Read the lines below. Copy out any that hold the string "computer".

-- -- --

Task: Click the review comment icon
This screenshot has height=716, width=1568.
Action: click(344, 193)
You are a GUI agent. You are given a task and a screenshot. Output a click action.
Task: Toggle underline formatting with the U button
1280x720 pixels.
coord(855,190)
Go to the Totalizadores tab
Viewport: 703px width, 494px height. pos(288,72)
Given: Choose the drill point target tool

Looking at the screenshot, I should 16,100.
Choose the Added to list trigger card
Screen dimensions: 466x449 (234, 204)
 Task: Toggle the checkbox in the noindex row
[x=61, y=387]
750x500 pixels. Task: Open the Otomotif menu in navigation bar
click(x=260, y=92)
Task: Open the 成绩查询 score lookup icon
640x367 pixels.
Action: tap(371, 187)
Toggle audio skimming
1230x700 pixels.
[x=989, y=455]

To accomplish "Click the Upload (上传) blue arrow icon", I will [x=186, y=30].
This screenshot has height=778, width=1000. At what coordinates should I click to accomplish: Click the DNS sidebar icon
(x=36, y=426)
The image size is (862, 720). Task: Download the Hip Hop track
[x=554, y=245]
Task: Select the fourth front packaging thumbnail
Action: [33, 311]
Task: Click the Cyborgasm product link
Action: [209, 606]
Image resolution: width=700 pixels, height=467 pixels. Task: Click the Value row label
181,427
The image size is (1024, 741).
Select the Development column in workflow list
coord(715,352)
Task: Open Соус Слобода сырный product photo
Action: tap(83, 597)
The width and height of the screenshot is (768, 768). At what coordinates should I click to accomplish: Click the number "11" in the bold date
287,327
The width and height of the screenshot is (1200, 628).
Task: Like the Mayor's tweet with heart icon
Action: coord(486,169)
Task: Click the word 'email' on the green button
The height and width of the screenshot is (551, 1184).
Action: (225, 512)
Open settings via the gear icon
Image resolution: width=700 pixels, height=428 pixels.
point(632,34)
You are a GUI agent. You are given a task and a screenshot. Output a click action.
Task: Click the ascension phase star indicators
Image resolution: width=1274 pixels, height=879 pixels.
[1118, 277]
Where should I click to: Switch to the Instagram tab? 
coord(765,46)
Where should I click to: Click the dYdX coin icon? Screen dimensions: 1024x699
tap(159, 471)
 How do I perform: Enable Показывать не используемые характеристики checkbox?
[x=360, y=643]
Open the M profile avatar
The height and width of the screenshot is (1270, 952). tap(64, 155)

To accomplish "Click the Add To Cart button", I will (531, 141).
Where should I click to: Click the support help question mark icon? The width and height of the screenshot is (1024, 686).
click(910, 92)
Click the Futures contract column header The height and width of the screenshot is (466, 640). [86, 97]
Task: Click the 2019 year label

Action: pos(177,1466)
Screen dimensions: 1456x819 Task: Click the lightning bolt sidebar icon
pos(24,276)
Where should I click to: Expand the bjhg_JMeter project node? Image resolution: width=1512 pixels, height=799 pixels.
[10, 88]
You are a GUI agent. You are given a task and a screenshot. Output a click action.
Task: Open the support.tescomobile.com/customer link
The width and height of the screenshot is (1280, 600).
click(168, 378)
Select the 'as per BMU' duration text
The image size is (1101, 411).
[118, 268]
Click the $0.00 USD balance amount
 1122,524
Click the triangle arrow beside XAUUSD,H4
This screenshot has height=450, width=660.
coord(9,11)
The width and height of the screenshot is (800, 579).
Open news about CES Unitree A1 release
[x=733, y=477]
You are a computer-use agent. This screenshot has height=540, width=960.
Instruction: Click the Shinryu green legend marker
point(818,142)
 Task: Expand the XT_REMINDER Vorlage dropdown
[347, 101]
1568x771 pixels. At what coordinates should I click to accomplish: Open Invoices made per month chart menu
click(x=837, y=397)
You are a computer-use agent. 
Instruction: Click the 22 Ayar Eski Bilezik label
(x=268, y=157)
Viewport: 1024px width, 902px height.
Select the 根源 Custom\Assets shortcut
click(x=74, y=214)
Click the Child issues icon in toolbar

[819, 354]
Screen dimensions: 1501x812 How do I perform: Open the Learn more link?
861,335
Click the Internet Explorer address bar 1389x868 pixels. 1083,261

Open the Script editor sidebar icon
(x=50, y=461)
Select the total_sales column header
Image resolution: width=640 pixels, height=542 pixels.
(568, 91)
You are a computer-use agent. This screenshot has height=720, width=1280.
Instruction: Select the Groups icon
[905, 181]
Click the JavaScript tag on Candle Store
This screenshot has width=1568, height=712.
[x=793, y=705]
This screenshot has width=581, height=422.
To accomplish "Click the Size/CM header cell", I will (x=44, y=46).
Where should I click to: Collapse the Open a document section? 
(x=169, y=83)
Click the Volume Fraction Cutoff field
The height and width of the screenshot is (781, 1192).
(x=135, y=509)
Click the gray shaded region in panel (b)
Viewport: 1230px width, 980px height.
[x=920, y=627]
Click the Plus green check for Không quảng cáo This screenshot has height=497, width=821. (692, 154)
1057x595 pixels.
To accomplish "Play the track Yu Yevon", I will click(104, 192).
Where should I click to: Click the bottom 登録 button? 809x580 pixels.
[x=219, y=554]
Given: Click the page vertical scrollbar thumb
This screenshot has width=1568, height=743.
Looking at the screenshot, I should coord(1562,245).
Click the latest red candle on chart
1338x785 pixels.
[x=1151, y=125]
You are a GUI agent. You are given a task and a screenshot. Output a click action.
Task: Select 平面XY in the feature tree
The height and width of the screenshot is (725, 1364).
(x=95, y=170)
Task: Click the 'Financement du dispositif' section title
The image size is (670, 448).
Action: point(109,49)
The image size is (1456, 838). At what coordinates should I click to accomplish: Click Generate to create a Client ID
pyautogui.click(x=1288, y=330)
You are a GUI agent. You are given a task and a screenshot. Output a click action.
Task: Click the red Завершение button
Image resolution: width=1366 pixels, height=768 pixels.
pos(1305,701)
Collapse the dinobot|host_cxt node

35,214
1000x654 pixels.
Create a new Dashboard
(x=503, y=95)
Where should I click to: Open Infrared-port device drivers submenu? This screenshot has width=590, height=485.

-- -- --

• WRITTEN RESPONSE
You are a computer-use agent. This screenshot has height=540, width=960.
You are a computer-use agent. 
You are a computer-use agent. This screenshot has height=720, width=1280.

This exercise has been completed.